Set of tasks:
(a) Which lab-originated outbreaks does the passage on pathogen lab escapes list from the historical record?
(b) Quote the passage on pathogen lab escapes between "Do benefits outweigh" and "risks (Wain-Hobson, 2013).", inclusive.
(c) Extend the passage on pathogen lab escapes, picking up after its final sentence.

** Opening Text segment block **

The risk of a man-made pandemic from a lab escape is not hypothetical. Lab escapes of high-consequence pathogens resulting in transmission beyond lab personnel have occurred (20, 21). The historical record reveals lab-originated outbreaks and deaths due to the causative agents of the 1977 pandemic flu, smallpox escapes in Great Britain, Venezuelan equine encephalitis in 1995, SARS outbreaks after the SARS epidemic, and foot and mouth disease in the UK in 2007. Ironically, these labs were working with pathogens to prevent the very outbreaks that they ultimately caused.
Do benefits outweigh risks? Those who support PPP experiments either believe the probability of PPP escape is infinitesimal or the benefits in preventing a pandemic are great enough to justify the risk. In making decisions for what lines of research will lead to new knowledge, experts must rely on intuition honed by years of research in a particular field. In the case of this PPP research, in our opinion it would take extraordinary benefits and significant reduction of risk via extraordinary biosafety measures to correct such a massive overbalance of highly uncertain benefits to too-likely risks (Wain-Hobson, 2013).
Whatever number we are gambling with, it is clearly far too high a risk to human lives. This Asian bird flu virus research to develop strains transmissible via aerosols among mammals, and perhaps some other PPP research as well, should for the present be banned. We must emphasize that we have been considering only a very small subset of pathogen research. Most pathogen research should proceed unimpeded by unnecessary regulations.
Special precautions in BSL-4 laboratories for work with PPPs should be adopted (22). These would include:
Training a full-time technical staff for work with PPPs. Experiments could be directed by scientists outside the laboratory using modern audio-video technology.
Requiring the staff to follow up extended work shifts with periods of quarantine before they leave the containment area to assure that no PPP escapes from the containment area through an LAI.

** Closing Text segment block **
** Opening The data block **

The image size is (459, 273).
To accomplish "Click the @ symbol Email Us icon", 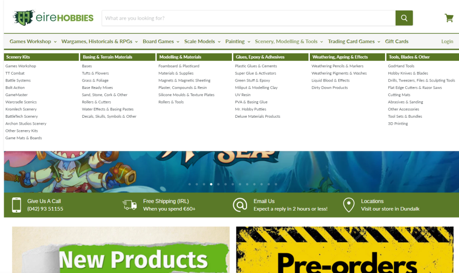I will [240, 204].
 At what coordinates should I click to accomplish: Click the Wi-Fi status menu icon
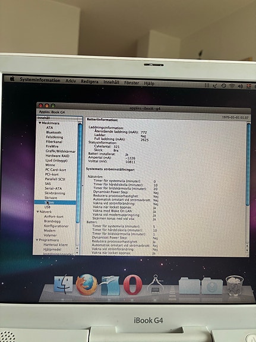coord(232,86)
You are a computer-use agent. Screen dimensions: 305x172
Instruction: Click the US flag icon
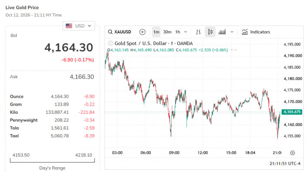(x=69, y=26)
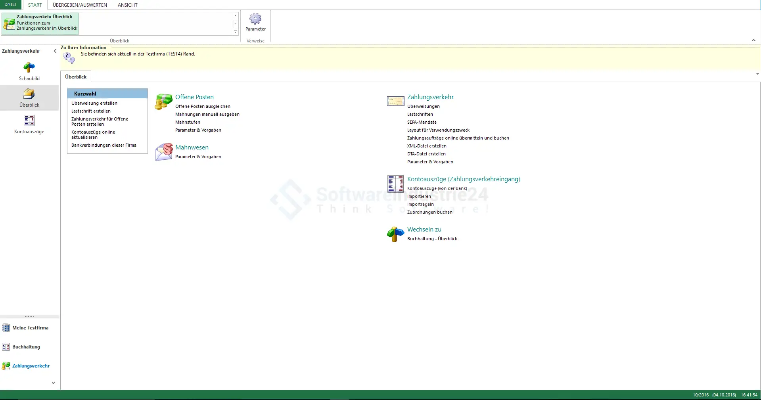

** Closing The data block **

Answer set:
(a)
- The 1977 pandemic flu
- Smallpox escapes in Great Britain
- Venezuelan equine encephalitis in 1995
- SARS outbreaks after the SARS epidemic
- Foot and mouth disease in the UK in 2007

(b)
Do benefits outweigh risks? Those who support PPP experiments either believe the probability of PPP escape is infinitesimal or the benefits in preventing a pandemic are great enough to justify the risk. In making decisions for what lines of research will lead to new knowledge, experts must rely on intuition honed by years of research in a particular field. In the case of this PPP research, in our opinion it would take extraordinary benefits and significant reduction of risk via extraordinary biosafety measures to correct such a massive overbalance of highly uncertain benefits to too-likely risks (Wain-Hobson, 2013).

(c)
Restricting these PPP laboratories to remote locations, where an aerosol escape or other containment failure would pose the least risk of infecting an outside community.
We label BSL-4 laboratories with the special precautions, BSL-4+. While PPP experiments would be carried out primarily under BSL-4+ containment, BSL-3 containment with the special precautions might suffice for some work.
Given the global threat, the international community should insist on discussions leading to an international agreement that would require the strictest oversight to conduct this particular research anywhere. To place responsibility with the international community where it belongs and to provide maximum transparency, policy makers should require that international inspectors have access to facilities at any time on short notice.
As it stands, there is no proactive oversight nor regulations for this PPP research, so any and all of the world’s nations can carry out this dangerous work without regard to consequences. But consequences would be shared by all of us. In the meantime, insurance companies who routinely provide insurance for biological research should consider excluding such risky research from coverage.
Conflict of Interest Statement
The authors declare that the research was conducted in the absence of any commercial or financial relationships that could be construed as a potential conflict of interest.